I remember a day, about five years ago, when I returned to Cambridge late one afternoon in May in order to visit with an aging scholar who had been my teacher when I was a senior. I remember that I spoke to him that afternoon about the sense of vested interest Harvard people inevitably feel in the denial or non-recognition of those very disproportions and unequal opportunities for economic self-promotion which they presently exploit and enjoy.

The conversation is still vivid in my mind today: He was polite, relaxed, attentive and unhostile. He nodded, reflected, took off his spectacles, put hand to chin and studied me a while, knocked out his pipe-ash on the round cork knob within the center of a pewter bowl, looked out the window with a weary sense of aging decency, pressed thumb and finger to his brow in old and practiced sense of sorrowful exhaustion. He said to me this: "Of course it's so of course it's not correct. It isn't right for some of us here to have so much, and others have so little. It isn't right. It isn't necessary. We don't need all this surfeit and excess."

He sits and speaks. I listen and I hear. He says he does not need what he now views, possesses, holds, enjoys, depends on; and yet the truth, I think, is that he does. He does need life set up, protected, decorated, ordered in this fashion. He cannot live without it. Nor, to be candid, do I think that he does genuinely believe that the needs he hears of, and the abstract agonies to which his syllables of decency reply, are genuine needs and actual and unquestioned agonies. I do not think that he can dare to give belief to this. I think that, if he did, his whole world would begin to crumble.

He sits here now and looks out into the courtyard. The light of the sun reflects and shivers in the garden window, patterned with small panes behind his desk. The glowing space of light and warmth, along the book shelves and above the desk, summon for me a wealth of English recollections and associations, olden days in ancient places green and golden, many good hours of secure existence. I think of this also: lead-paint plaster, roach-invasion, rat-infestation of those desperate tenement-quarters on the other side of town in which 10,000 black and Puerto Rican families lead their hungry, hot and agonizing lives. I ask myself: Is it for this, for cruelties like these, for disproportions on this scale, that all of his labors, dreams and hours are contrived, exacted and expended? Is it for this that he has given fifty years to the analysis and explication of the work of Mann and Kafka, Auden, Eliot, John Donne?
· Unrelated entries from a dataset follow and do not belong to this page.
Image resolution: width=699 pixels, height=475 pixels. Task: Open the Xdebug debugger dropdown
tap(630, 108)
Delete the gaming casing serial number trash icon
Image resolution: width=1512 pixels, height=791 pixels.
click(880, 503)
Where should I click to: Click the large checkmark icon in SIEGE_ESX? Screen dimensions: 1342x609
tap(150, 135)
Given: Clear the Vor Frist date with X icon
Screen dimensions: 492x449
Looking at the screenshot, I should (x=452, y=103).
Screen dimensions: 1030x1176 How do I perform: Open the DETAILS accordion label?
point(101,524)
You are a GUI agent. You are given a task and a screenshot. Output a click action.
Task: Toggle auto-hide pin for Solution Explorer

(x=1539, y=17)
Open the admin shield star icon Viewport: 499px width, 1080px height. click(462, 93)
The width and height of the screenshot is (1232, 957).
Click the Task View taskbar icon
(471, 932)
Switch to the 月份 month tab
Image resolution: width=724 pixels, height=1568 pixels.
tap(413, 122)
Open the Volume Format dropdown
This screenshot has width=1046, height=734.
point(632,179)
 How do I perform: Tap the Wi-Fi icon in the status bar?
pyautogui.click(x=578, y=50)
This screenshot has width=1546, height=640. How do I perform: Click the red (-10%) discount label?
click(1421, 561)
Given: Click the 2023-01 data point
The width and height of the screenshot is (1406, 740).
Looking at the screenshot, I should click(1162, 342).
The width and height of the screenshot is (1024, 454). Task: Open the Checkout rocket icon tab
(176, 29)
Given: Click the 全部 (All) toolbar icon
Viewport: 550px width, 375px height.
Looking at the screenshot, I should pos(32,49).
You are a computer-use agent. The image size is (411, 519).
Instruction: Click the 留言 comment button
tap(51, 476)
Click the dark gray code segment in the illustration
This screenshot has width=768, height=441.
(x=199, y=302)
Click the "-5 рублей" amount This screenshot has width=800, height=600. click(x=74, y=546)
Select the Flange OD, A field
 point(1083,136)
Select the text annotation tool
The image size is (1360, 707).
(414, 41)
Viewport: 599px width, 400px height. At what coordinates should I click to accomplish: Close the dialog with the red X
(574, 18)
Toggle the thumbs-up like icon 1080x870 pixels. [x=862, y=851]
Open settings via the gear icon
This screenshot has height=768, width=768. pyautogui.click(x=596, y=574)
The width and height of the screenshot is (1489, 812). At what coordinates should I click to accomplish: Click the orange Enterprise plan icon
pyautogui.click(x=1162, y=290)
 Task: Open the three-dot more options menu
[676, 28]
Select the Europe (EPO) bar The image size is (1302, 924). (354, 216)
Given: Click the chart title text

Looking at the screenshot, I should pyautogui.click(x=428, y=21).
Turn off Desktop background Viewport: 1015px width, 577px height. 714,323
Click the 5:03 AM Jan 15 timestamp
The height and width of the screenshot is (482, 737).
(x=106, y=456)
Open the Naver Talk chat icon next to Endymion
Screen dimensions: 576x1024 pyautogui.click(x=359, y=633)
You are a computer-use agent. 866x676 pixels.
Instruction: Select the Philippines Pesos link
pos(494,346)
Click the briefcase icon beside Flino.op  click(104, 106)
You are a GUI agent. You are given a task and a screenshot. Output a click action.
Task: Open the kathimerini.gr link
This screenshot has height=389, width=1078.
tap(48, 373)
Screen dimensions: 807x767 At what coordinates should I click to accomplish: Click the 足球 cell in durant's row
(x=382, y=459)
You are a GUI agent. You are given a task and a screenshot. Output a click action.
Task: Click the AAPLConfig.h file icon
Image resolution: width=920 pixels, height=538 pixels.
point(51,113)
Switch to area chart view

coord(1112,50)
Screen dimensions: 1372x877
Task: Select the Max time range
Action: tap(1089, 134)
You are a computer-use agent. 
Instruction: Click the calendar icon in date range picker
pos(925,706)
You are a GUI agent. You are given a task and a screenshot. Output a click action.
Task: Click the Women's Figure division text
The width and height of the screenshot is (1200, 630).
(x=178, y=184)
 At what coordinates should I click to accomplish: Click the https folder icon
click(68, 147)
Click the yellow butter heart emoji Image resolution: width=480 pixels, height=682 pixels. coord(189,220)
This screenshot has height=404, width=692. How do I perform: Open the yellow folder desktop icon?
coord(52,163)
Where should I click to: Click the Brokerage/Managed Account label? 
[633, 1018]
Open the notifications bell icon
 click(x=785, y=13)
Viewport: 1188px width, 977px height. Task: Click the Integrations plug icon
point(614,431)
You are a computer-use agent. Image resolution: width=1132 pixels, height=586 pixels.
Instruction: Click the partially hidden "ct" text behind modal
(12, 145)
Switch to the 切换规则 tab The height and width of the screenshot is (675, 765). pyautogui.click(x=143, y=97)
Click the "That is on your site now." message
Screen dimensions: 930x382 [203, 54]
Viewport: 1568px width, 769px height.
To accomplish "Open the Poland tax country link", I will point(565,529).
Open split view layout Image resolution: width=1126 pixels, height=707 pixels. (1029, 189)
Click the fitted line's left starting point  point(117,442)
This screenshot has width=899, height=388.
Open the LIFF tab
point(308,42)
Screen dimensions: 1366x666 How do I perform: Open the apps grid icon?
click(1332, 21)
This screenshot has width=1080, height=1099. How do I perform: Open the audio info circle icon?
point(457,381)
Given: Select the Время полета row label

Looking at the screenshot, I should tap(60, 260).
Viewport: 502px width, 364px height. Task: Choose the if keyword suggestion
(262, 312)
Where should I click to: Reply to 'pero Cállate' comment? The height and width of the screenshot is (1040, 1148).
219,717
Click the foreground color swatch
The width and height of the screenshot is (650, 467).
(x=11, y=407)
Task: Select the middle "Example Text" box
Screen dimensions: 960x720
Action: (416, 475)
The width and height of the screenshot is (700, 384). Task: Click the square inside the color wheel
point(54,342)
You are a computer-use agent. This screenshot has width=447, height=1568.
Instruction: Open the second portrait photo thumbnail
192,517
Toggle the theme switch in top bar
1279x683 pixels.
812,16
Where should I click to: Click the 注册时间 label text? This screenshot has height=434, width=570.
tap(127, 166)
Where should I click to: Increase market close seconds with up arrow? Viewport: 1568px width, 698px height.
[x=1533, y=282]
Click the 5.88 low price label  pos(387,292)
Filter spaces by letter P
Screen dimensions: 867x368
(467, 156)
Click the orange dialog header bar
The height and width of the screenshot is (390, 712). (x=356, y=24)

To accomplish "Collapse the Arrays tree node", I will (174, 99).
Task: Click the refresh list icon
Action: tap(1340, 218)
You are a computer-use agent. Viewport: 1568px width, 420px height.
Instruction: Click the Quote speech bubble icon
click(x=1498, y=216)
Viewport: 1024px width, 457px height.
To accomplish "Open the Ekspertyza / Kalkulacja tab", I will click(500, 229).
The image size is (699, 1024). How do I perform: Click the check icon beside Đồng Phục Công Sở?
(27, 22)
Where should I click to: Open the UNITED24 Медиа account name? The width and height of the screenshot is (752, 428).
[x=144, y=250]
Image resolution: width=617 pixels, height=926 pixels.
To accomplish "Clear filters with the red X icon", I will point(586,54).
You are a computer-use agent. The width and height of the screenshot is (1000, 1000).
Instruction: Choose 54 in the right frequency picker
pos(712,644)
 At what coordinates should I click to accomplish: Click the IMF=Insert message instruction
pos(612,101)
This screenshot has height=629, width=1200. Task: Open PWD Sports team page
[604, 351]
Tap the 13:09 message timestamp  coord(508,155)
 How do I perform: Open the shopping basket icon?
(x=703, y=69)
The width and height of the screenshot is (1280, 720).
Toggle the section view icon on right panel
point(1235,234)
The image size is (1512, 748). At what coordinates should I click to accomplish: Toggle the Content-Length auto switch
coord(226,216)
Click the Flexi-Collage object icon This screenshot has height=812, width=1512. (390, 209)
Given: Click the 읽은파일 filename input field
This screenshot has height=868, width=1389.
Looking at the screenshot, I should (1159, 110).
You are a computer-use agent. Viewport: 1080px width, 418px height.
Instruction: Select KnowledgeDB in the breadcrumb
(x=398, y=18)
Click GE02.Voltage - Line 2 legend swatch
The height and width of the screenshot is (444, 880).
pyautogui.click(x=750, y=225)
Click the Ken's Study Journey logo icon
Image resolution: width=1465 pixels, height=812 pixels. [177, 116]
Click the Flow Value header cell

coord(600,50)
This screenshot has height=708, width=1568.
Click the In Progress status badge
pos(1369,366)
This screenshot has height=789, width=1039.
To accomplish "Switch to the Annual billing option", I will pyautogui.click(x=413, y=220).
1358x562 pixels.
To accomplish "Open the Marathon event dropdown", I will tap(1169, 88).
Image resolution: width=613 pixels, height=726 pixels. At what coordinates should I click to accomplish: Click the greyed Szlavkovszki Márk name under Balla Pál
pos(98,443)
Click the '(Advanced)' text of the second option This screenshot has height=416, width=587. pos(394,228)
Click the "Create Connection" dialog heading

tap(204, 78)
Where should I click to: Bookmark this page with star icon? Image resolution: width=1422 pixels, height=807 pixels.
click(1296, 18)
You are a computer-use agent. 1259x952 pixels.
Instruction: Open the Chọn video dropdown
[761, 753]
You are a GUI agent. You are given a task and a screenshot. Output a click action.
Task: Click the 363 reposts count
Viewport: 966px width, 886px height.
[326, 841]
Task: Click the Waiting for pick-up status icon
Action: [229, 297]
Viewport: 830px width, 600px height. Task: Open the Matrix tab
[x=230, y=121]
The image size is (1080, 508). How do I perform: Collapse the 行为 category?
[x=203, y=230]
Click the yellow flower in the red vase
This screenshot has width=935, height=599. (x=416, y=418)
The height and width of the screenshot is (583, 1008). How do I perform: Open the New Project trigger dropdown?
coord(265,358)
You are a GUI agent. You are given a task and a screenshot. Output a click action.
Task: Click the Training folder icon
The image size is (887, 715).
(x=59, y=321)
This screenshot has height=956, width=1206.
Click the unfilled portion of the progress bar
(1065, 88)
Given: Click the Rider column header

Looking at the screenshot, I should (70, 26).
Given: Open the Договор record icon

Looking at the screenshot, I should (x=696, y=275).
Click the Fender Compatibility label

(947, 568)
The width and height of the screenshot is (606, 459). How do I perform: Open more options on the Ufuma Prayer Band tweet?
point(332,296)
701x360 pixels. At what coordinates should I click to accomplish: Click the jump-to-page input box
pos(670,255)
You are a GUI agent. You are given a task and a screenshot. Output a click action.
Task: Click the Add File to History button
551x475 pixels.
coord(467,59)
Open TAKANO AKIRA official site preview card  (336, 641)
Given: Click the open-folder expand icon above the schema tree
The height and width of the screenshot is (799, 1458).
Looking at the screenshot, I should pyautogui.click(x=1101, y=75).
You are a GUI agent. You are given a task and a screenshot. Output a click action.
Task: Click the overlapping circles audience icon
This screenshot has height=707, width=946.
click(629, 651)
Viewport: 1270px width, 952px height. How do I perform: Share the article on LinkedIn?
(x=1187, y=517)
Gandhi, asked by a close friend what made him the most sad in life, supplied this answer: "the hardness of heart of the well-educated." The genteel and reflective scholar in his sunbathed study does not seem to go with words like hardness, coldness, emptiness of love or barrenness of soul. Gandi perhaps had in his mind a less genteel, and more Imperial prototype. Yet there is a brand of unresponsive Love and of Inert Concern which blesses no more, and damages no less, than straight-forward cynicism. Quiet compassion and relaxed (i.e., controllable) self-accusation are no less evil in their end-results than those more blatant actions of overt destruction executed by the redneck cop, ill-educated soldier, ice-cold corporation-leader. Different in temper, intellectual dispassion and self-exile of this kind is nonetheless the same in faithful service of an unjust social order. Less explicit in form, it is no less brutal in its operation. Covered with ivy and pronounced with low-key, understated intonations, it is no less final in its ultimate exactions.

Copyright 1973 by Jonathan Kozol.

When will the Harvard-Radcliffe students have the will or the courage to demand that buildings named for arrogant and loveless members of the ruling-class-Loeb, Lowell, and Lamont-be named instead for those who had the brains to quit before their hearts were dead and their souls cold?